> **What you need to do**: Copy the text of each of the following records word for word, omitting the pictures.

---

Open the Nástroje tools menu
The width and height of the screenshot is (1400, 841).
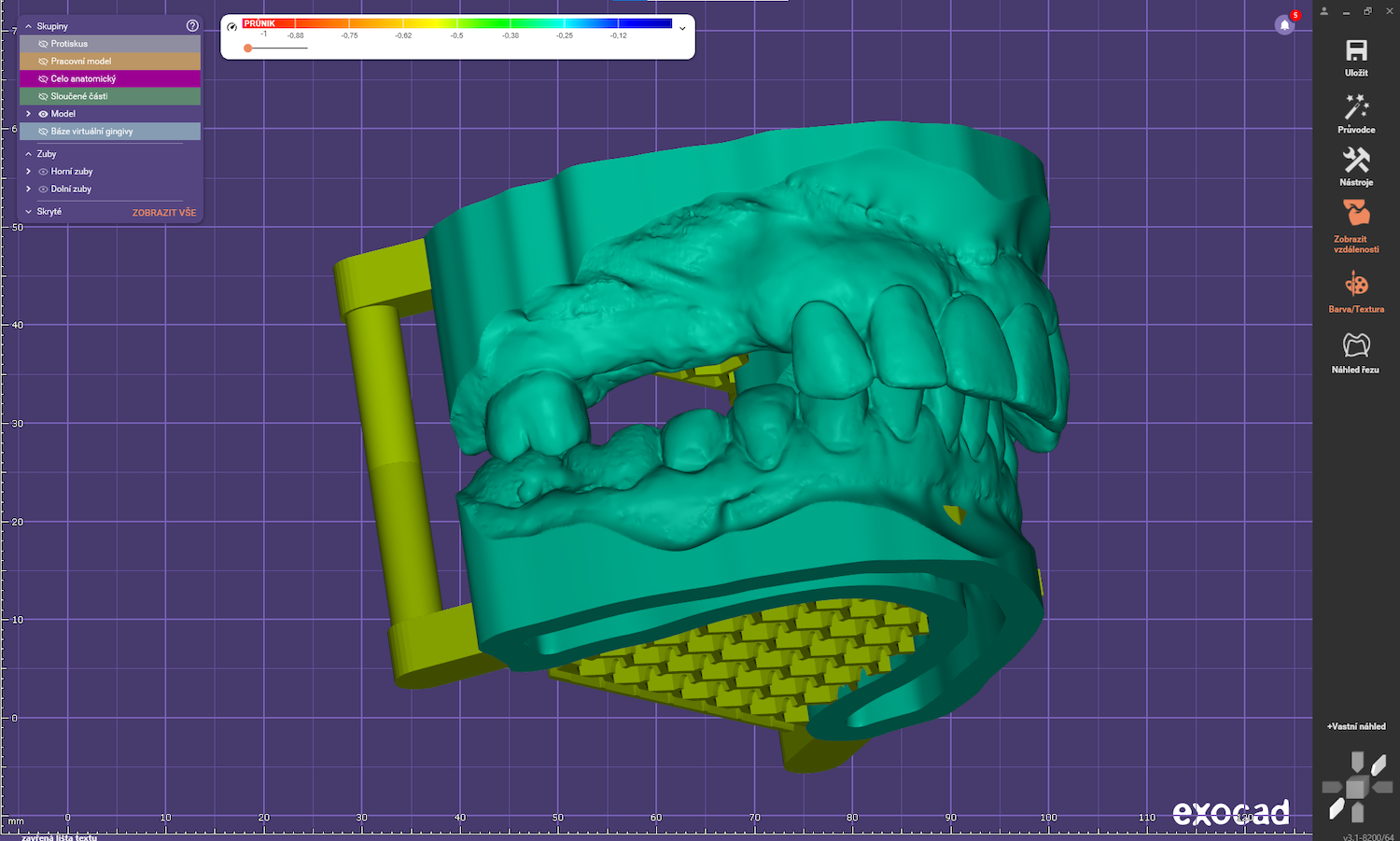click(x=1356, y=161)

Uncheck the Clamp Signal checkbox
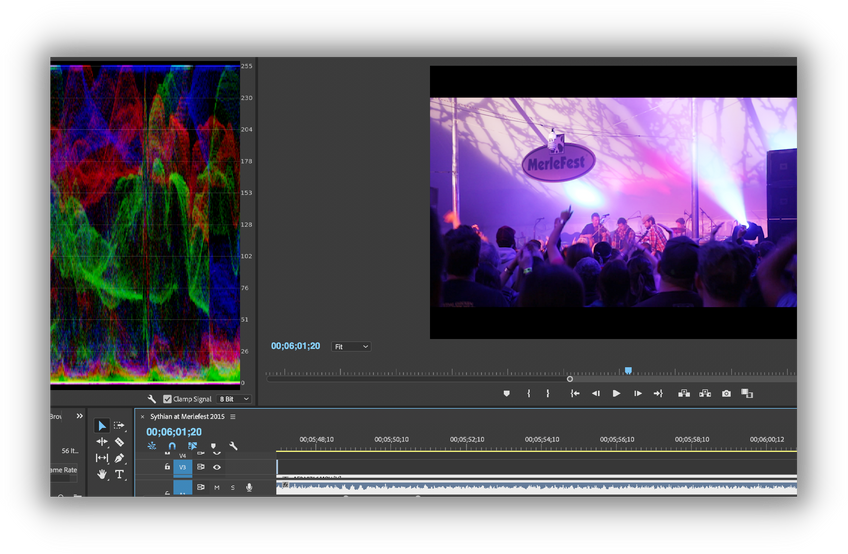pyautogui.click(x=167, y=399)
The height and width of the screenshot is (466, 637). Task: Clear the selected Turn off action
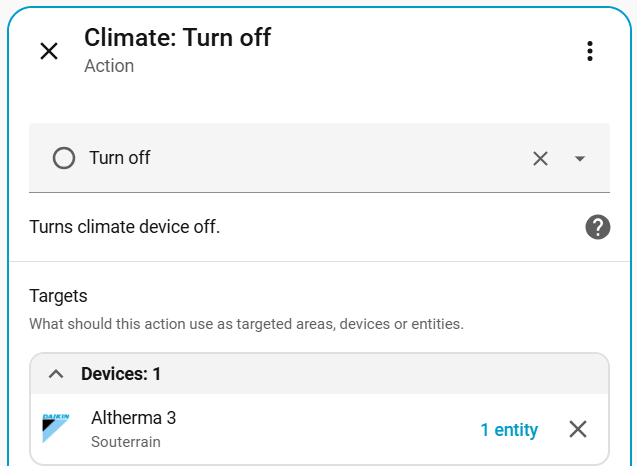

---

> **Response**:
Open the Nástroje tools menu
The width and height of the screenshot is (1400, 841).
click(x=1356, y=161)

Uncheck the Clamp Signal checkbox
pyautogui.click(x=167, y=399)
The height and width of the screenshot is (466, 637). Task: Clear the selected Turn off action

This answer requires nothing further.